Saved data entries:
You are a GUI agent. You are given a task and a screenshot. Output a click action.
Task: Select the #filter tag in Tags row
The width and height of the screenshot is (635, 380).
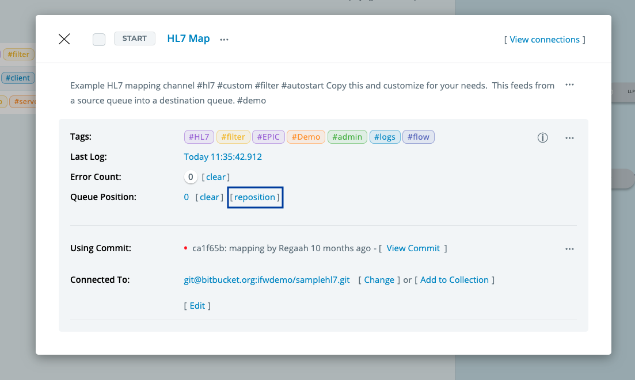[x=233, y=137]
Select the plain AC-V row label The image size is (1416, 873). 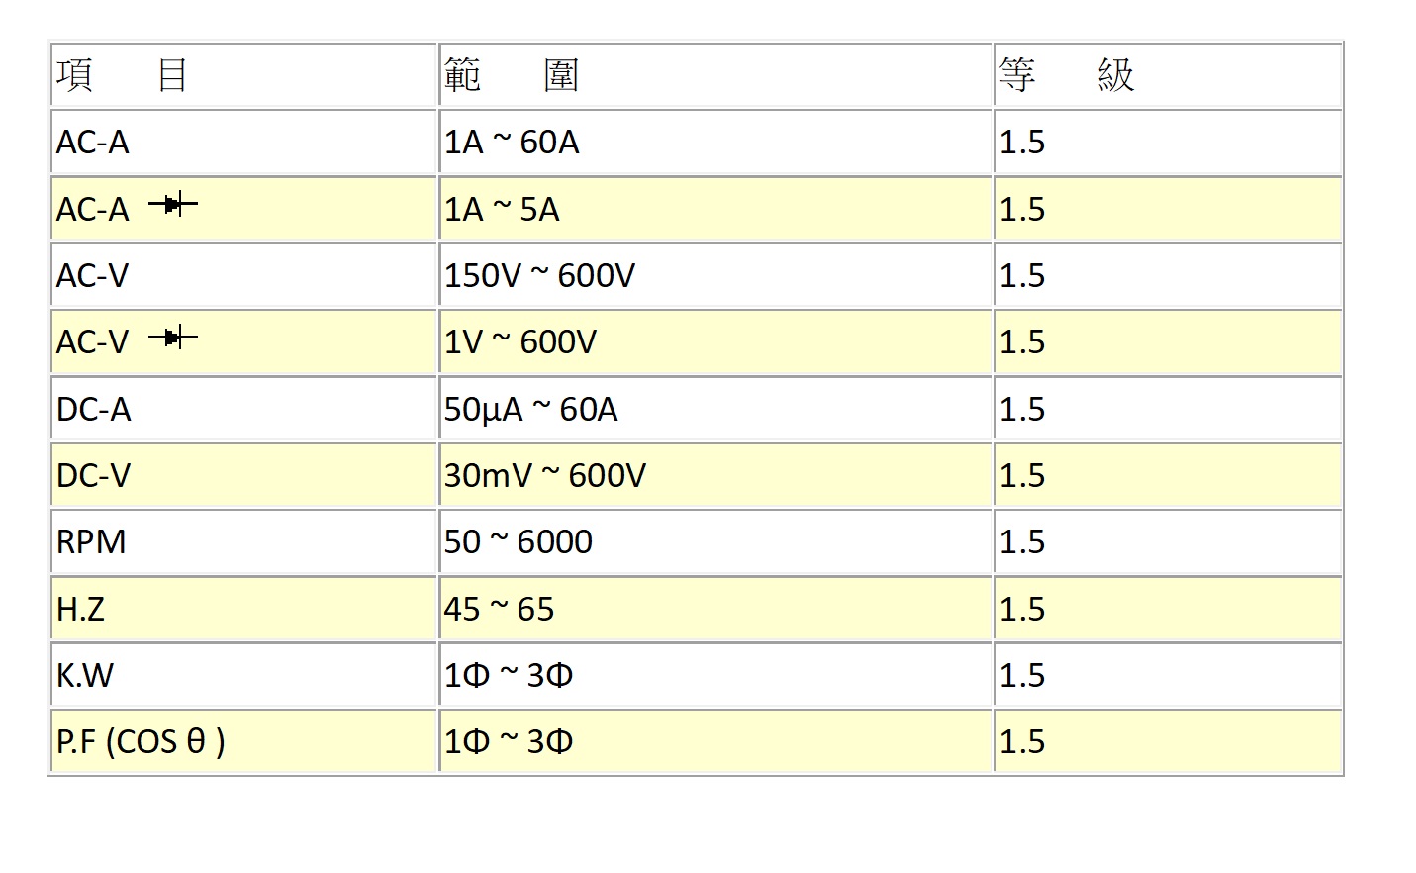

==

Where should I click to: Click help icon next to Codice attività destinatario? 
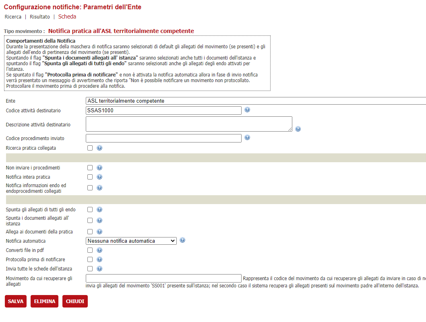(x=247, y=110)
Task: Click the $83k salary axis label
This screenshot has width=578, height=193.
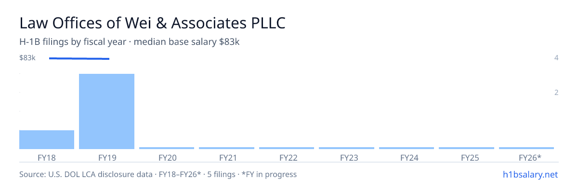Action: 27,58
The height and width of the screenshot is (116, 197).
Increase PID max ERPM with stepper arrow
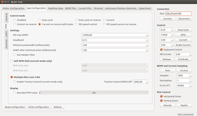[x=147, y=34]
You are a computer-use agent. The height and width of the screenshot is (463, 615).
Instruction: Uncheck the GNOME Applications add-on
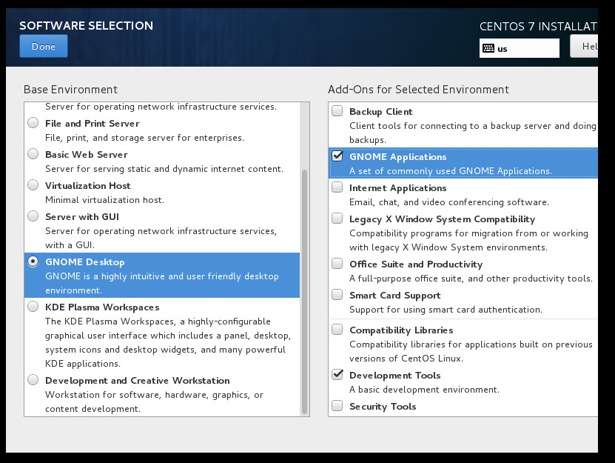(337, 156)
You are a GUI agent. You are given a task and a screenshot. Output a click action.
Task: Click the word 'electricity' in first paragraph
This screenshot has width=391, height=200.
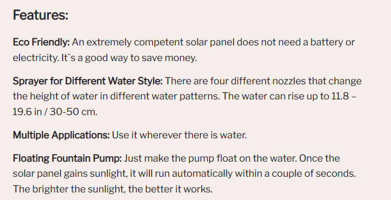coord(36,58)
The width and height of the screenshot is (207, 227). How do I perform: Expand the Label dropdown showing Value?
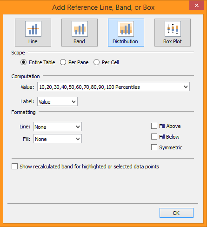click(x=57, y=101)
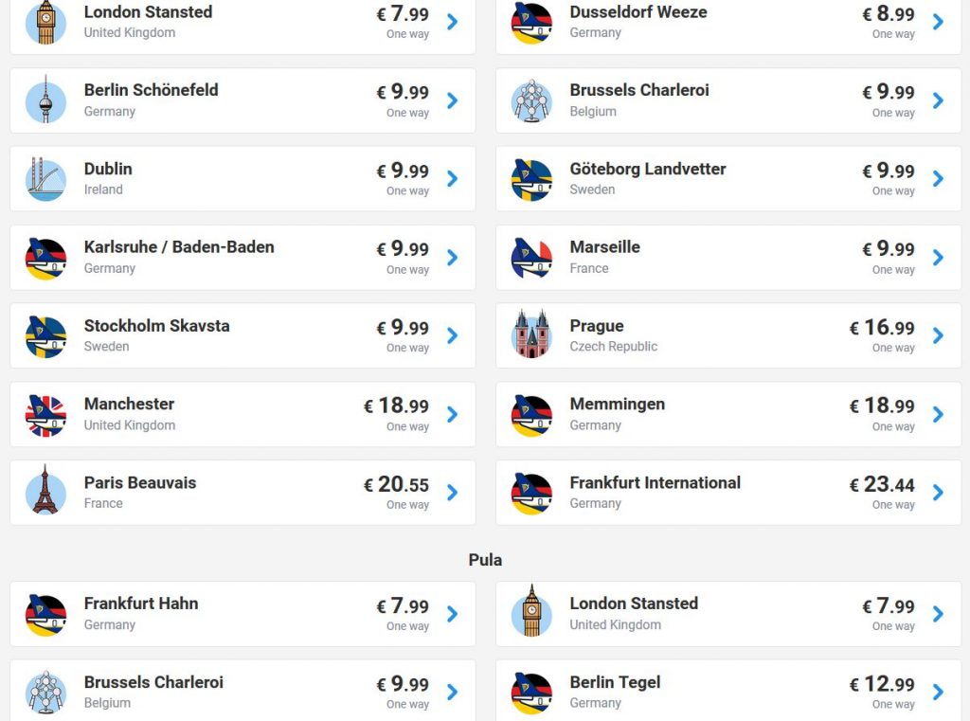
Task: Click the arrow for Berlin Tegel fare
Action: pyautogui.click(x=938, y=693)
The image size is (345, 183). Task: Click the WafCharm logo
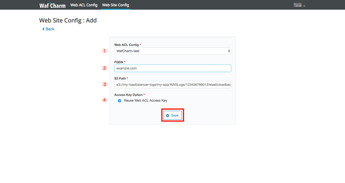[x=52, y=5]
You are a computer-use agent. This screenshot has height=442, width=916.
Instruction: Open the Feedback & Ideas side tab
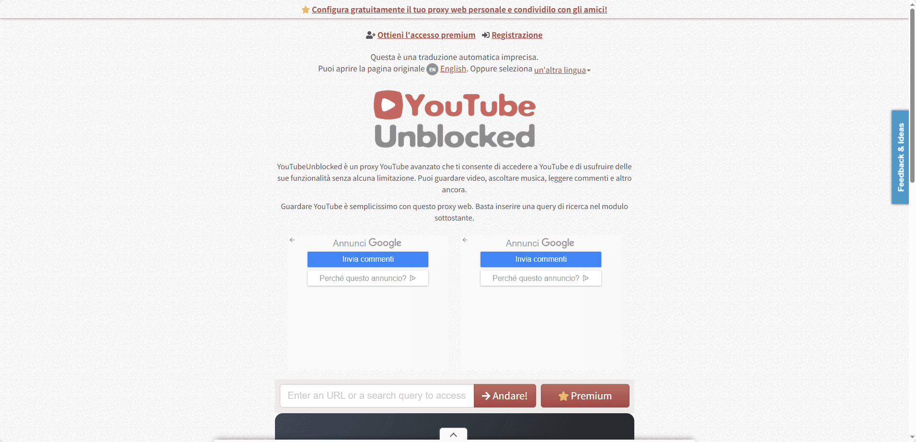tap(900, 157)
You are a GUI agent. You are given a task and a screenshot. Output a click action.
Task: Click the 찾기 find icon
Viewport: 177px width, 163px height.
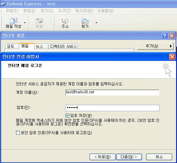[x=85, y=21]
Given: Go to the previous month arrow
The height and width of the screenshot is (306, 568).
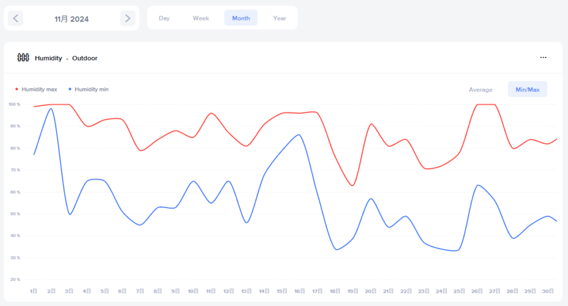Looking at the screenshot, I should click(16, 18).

* * *

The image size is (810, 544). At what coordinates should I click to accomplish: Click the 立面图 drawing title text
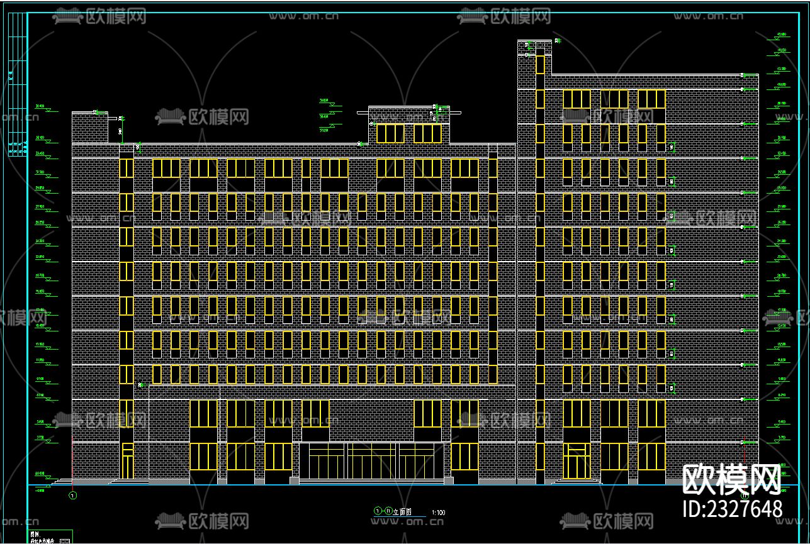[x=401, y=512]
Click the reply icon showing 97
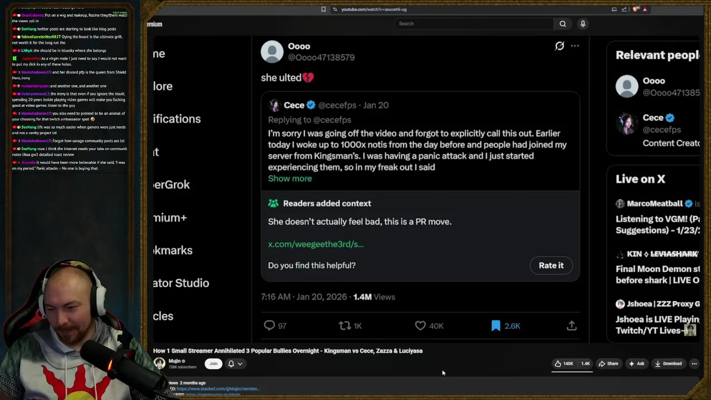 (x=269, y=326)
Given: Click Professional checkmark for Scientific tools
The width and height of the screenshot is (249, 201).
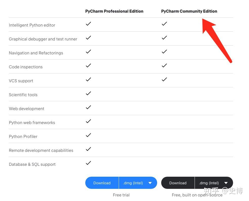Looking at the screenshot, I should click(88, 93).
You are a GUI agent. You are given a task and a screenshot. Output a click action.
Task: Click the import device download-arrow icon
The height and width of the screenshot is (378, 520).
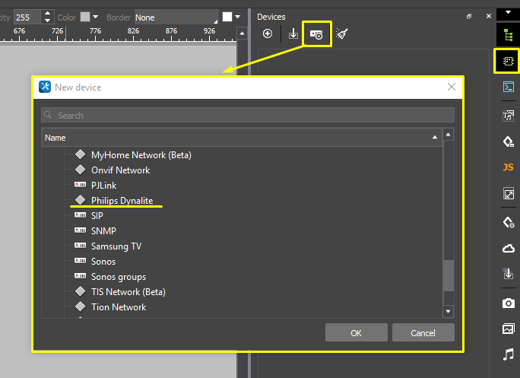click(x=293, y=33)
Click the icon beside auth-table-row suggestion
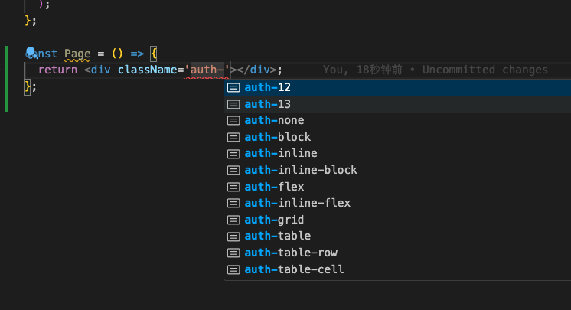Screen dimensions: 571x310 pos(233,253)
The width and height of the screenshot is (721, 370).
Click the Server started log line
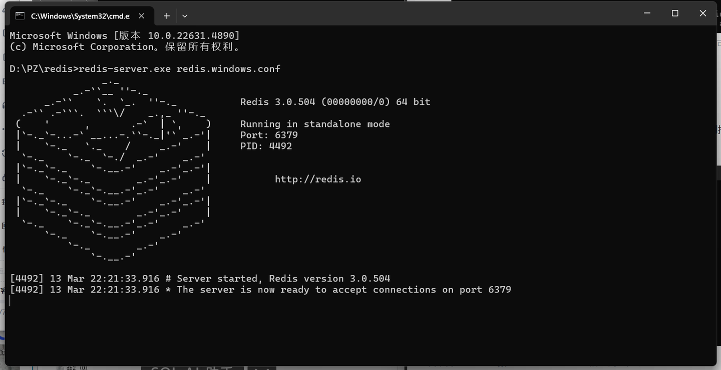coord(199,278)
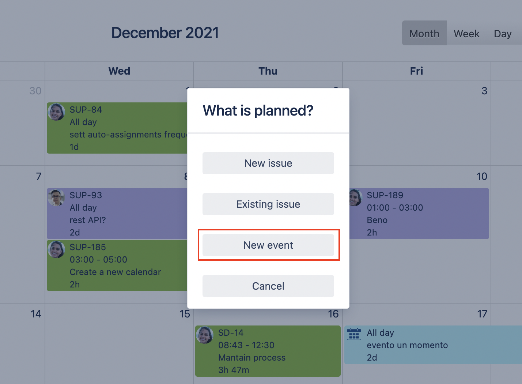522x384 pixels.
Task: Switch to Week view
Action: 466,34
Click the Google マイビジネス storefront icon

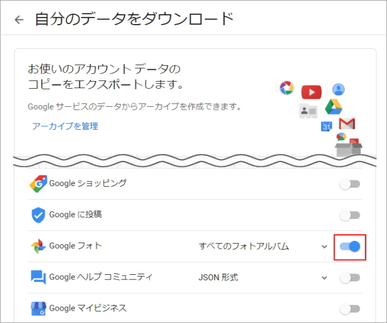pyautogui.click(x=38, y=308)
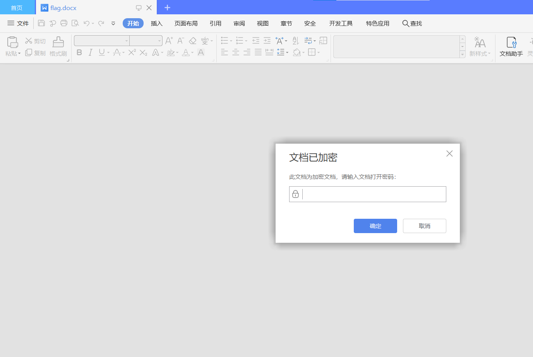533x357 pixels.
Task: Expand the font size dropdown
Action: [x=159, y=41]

WHAT THIS TASK INVOLVES: List each line of the entries that holds the string "computer".

YOUR SOLUTION:
You are a computer-use agent. The height and width of the screenshot is (463, 615).
You are a computer-use agent. This screenshot has height=442, width=916.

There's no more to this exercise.